### Prompt
Please repeat all of the records, keeping every word unchanged.

---- Material for this task

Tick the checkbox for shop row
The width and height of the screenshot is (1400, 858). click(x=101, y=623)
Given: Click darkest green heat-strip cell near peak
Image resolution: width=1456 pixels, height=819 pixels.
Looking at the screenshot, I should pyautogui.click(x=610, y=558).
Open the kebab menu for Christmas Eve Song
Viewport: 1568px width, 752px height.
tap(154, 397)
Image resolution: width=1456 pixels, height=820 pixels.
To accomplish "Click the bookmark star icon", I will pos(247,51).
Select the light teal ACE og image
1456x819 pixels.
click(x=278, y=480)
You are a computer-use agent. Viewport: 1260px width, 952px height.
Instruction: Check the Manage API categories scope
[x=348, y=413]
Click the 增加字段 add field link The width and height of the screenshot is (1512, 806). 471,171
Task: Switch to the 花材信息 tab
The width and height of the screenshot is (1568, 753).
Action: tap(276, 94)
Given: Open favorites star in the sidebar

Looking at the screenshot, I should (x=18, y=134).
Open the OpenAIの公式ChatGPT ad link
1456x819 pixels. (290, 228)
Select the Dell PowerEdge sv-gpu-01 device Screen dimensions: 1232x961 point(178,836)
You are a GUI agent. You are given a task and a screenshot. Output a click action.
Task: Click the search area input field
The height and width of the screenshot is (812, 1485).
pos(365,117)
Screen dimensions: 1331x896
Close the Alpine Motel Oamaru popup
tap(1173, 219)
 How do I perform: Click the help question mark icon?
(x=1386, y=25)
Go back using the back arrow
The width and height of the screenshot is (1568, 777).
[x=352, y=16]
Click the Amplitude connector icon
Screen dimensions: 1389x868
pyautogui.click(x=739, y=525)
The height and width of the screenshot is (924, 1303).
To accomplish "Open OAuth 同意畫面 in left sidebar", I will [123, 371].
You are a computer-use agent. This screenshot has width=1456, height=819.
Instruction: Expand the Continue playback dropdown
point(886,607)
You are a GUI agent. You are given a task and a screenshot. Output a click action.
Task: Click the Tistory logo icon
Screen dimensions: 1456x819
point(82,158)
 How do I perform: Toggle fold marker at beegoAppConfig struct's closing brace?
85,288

--------

### Your solution
Tick the checkbox for shop row
The width and height of the screenshot is (1400, 858). click(x=101, y=623)
Given: Click darkest green heat-strip cell near peak
Image resolution: width=1456 pixels, height=819 pixels.
Looking at the screenshot, I should pyautogui.click(x=610, y=558).
Open the kebab menu for Christmas Eve Song
Viewport: 1568px width, 752px height.
tap(154, 397)
Image resolution: width=1456 pixels, height=820 pixels.
To accomplish "Click the bookmark star icon", I will pos(247,51).
Select the light teal ACE og image
1456x819 pixels.
click(x=278, y=480)
You are a computer-use agent. Viewport: 1260px width, 952px height.
Instruction: Check the Manage API categories scope
[x=348, y=413]
Click the 增加字段 add field link The width and height of the screenshot is (1512, 806). 471,171
Task: Switch to the 花材信息 tab
The width and height of the screenshot is (1568, 753).
Action: tap(276, 94)
Given: Open favorites star in the sidebar

Looking at the screenshot, I should (x=18, y=134).
Open the OpenAIの公式ChatGPT ad link
1456x819 pixels. (290, 228)
Select the Dell PowerEdge sv-gpu-01 device Screen dimensions: 1232x961 point(178,836)
You are a GUI agent. You are given a task and a screenshot. Output a click action.
Task: Click the search area input field
The height and width of the screenshot is (812, 1485).
pos(365,117)
Screen dimensions: 1331x896
Close the Alpine Motel Oamaru popup
tap(1173, 219)
 How do I perform: Click the help question mark icon?
(x=1386, y=25)
Go back using the back arrow
The width and height of the screenshot is (1568, 777).
[x=352, y=16]
Click the Amplitude connector icon
Screen dimensions: 1389x868
pyautogui.click(x=739, y=525)
The height and width of the screenshot is (924, 1303).
To accomplish "Open OAuth 同意畫面 in left sidebar", I will [123, 371].
You are a computer-use agent. This screenshot has width=1456, height=819.
Instruction: Expand the Continue playback dropdown
point(886,607)
You are a GUI agent. You are given a task and a screenshot. Output a click action.
Task: Click the Tistory logo icon
Screen dimensions: 1456x819
point(82,158)
 How do I perform: Toggle fold marker at beegoAppConfig struct's closing brace?
85,288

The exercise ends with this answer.